Speaking to FTAdviser, the lender’s mortgages director Peter Rogerson, said that the lender is also re-thinking re-mortgaging this year, suggesting there is pent up demand in the market.
“If we can create the right products then I’m confident 2015 will match the growth we saw last year. There has been demand across the piece as confidence seems to be strong.
“We had buy-to-let expansion in the 75 per cent LTV bracket and generally that type of lending is strong.”
The bank has been busy in the last few months, launching an intermediary exclusive two-year fixed rate deal at 1.84 per cent, on a 65 per cent loan-to-value with a £995 product fee, earlier this month.
In November, third quarter results showed that mortgage completions were up 19 per cent, compared to the average of the first two quarters, while the overall mortgage book increased by three per cent to £20.9bn at the end of September.
Also in September Virgin Money released the market’s only six-year fixed rate mortgages. Mr Rogerson said that the bank felt compelled to look at longer fixed terms towards the end of last year as demand began to shift beyond five-years.
As for the rising trend in 10-year deals, he said it was a possibility being looked at, but gave no further details.
David Hollingworth, associate director of communications at London and Country Mortgages, told FTAdviser that while 10-year fixed rate mortgages were becoming popular as people recognise money will be cheaper for longer, they were never likely to be a mainstream product.
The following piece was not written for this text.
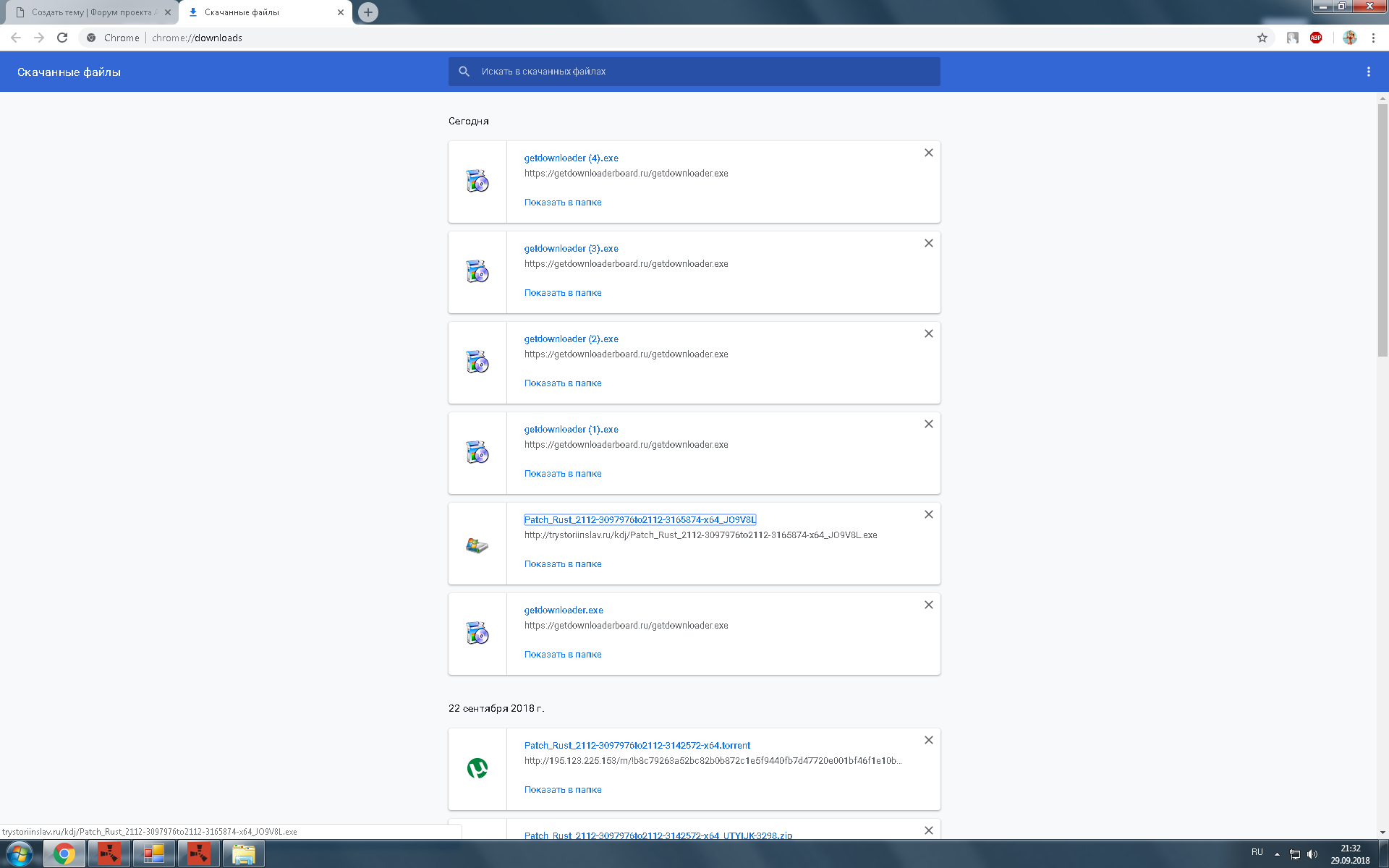This screenshot has width=1389, height=868.
Task: Open getdownloader (3).exe file link
Action: (571, 249)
“Many don’t want to lock in, as while you can move the mortgage to a new property, there’s no guarantee of their ability to top up further down the line.
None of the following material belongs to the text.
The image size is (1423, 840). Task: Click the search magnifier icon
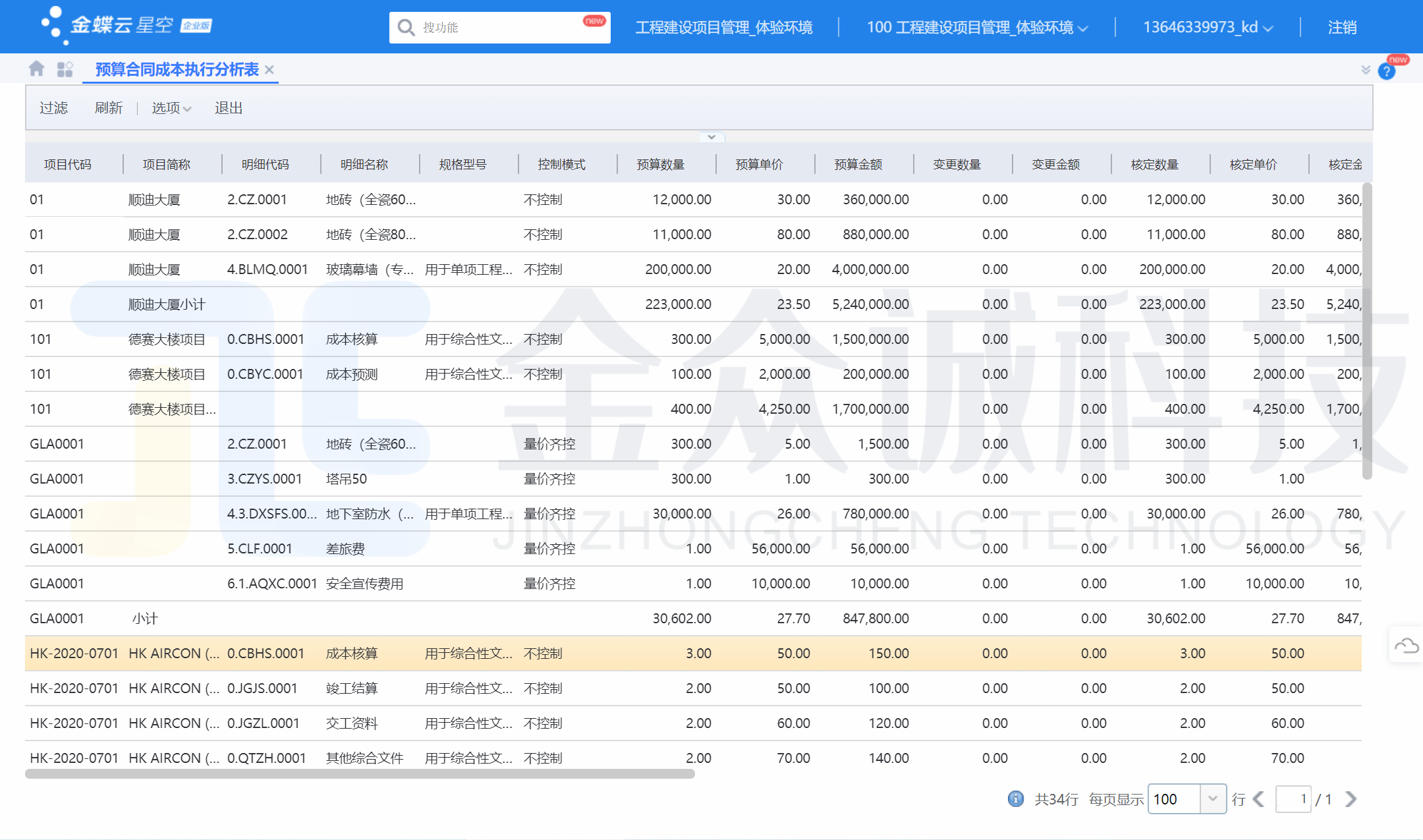pos(406,28)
“It is good to see that lenders are looking beyond traditionally popular two, three and five-year deals, as a broker we always welcome choice.”
Recent suggestions that this year mortgage providers will increasingly look towards criteria in order to achieve the lending levels the market needs were shared by Mr Rogerson, although he noted that pricing would still be critical in a very competitive market.
He added that Virgin Money was already compliant with the Mortgage Market Review rules, but that it is possible some lenders will have to tighten affordability processes further.